EXERCISE: Leave the pictures out and return every line below exactly.

GIVEN RECORDS:
* * *

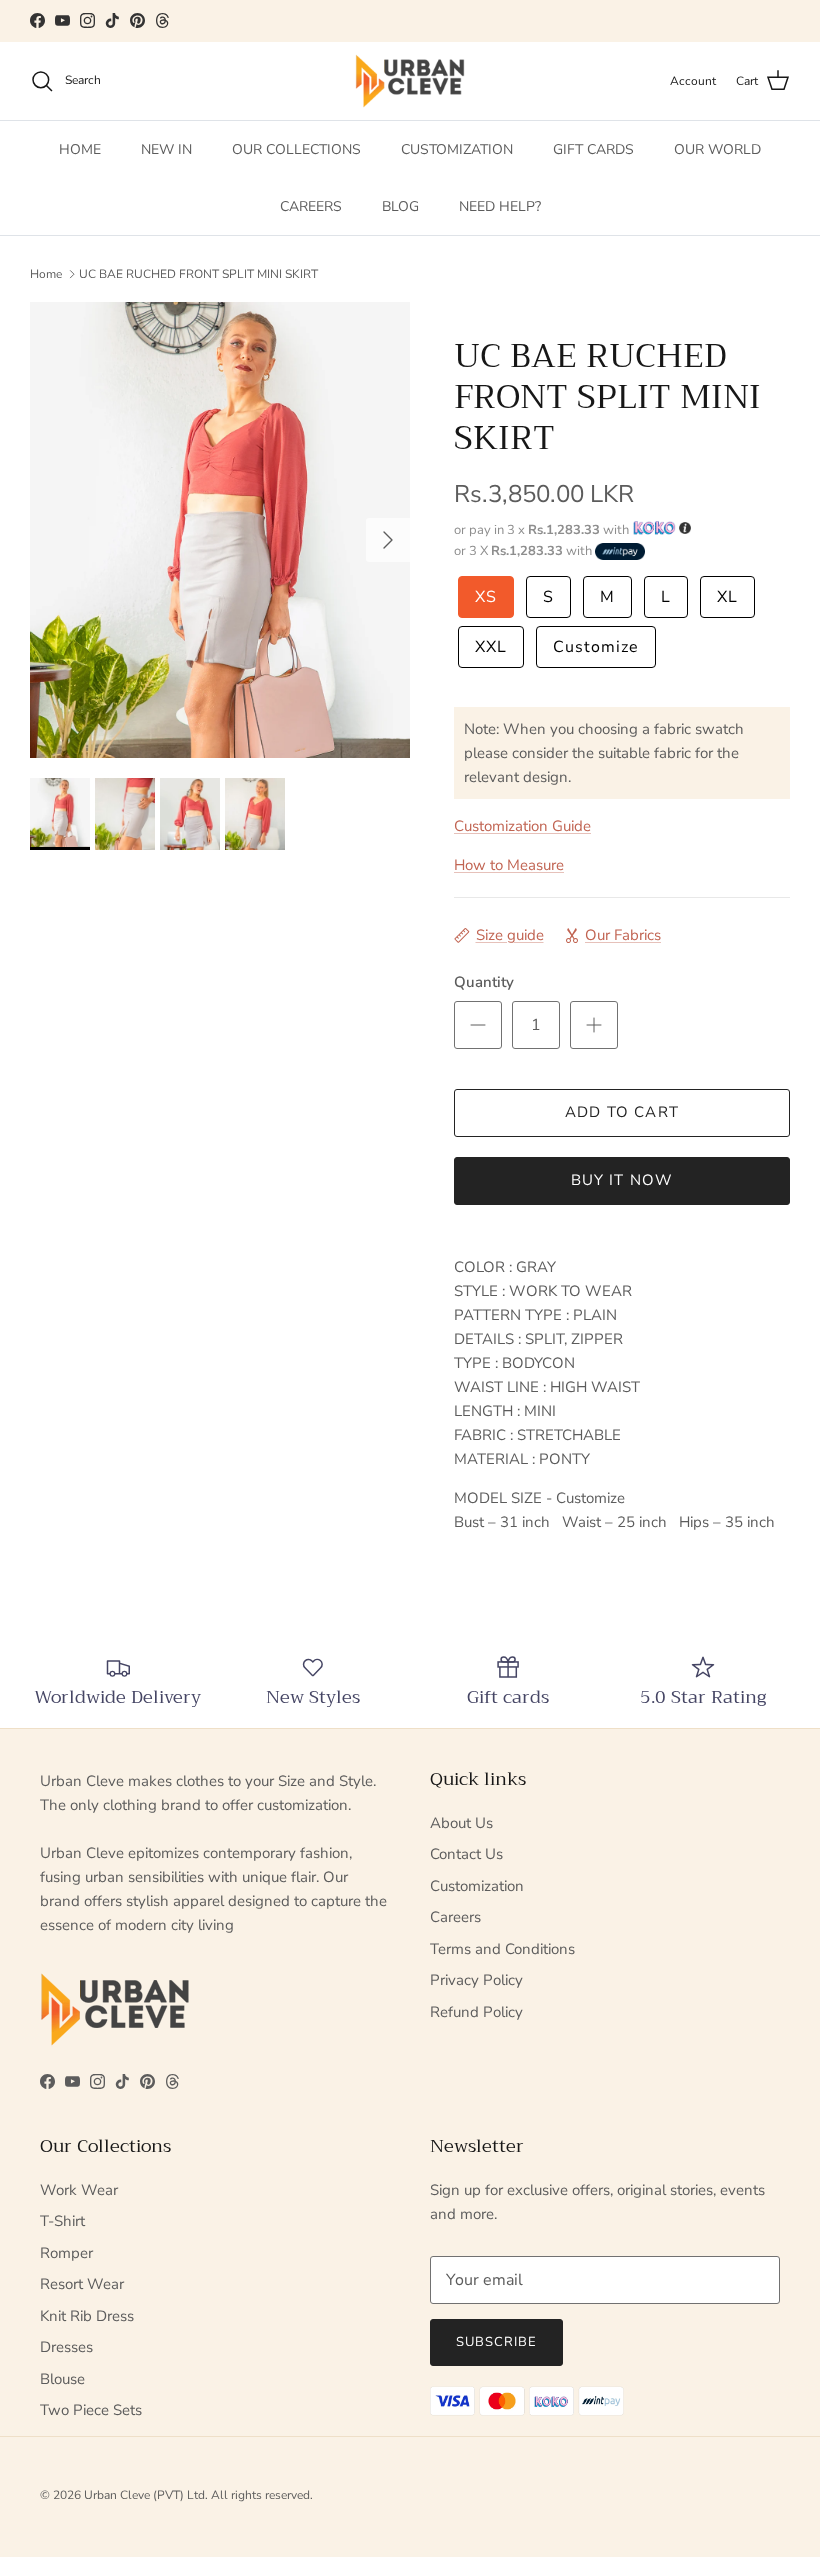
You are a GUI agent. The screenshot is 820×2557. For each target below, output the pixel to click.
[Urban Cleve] (410, 81)
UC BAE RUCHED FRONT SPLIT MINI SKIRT (198, 273)
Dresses (66, 2347)
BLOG (400, 206)
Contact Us (466, 1854)
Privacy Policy (476, 1980)
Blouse (62, 2379)
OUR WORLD (717, 149)
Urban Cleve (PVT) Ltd (144, 2495)
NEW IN (166, 149)
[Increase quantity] (594, 1025)
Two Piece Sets (91, 2410)
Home (46, 273)
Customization (477, 1886)
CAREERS (311, 206)
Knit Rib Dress (87, 2316)
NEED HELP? (500, 206)
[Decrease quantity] (478, 1025)
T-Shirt (62, 2221)
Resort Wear (82, 2284)
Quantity (484, 982)
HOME (80, 149)
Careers (455, 1917)
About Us (461, 1823)
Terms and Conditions (502, 1949)
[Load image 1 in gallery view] (220, 530)
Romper (66, 2253)
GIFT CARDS (593, 149)
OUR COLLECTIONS (296, 149)
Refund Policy (476, 2012)
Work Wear (79, 2190)
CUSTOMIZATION (457, 149)
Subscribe (496, 2342)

* * *

OUTPUT:
You are a GUI agent. The screenshot is 820×2557. For each target below, output the pixel to click.
[Urban Cleve] (410, 81)
UC BAE RUCHED FRONT SPLIT MINI SKIRT (198, 273)
Dresses (66, 2347)
BLOG (400, 206)
Contact Us (466, 1854)
Privacy Policy (476, 1980)
Blouse (62, 2379)
OUR WORLD (717, 149)
Urban Cleve (PVT) Ltd (144, 2495)
NEW IN (166, 149)
[Increase quantity] (594, 1025)
Two Piece Sets (91, 2410)
Home (46, 273)
Customization (477, 1886)
CAREERS (311, 206)
Knit Rib Dress (87, 2316)
NEED HELP? (500, 206)
[Decrease quantity] (478, 1025)
T-Shirt (62, 2221)
Resort Wear (82, 2284)
Quantity (484, 982)
HOME (80, 149)
Careers (455, 1917)
About Us (461, 1823)
Terms and Conditions (502, 1949)
[Load image 1 in gallery view] (220, 530)
Romper (66, 2253)
GIFT CARDS (593, 149)
OUR COLLECTIONS (296, 149)
Refund Policy (476, 2012)
Work Wear (79, 2190)
CUSTOMIZATION (457, 149)
Subscribe (496, 2342)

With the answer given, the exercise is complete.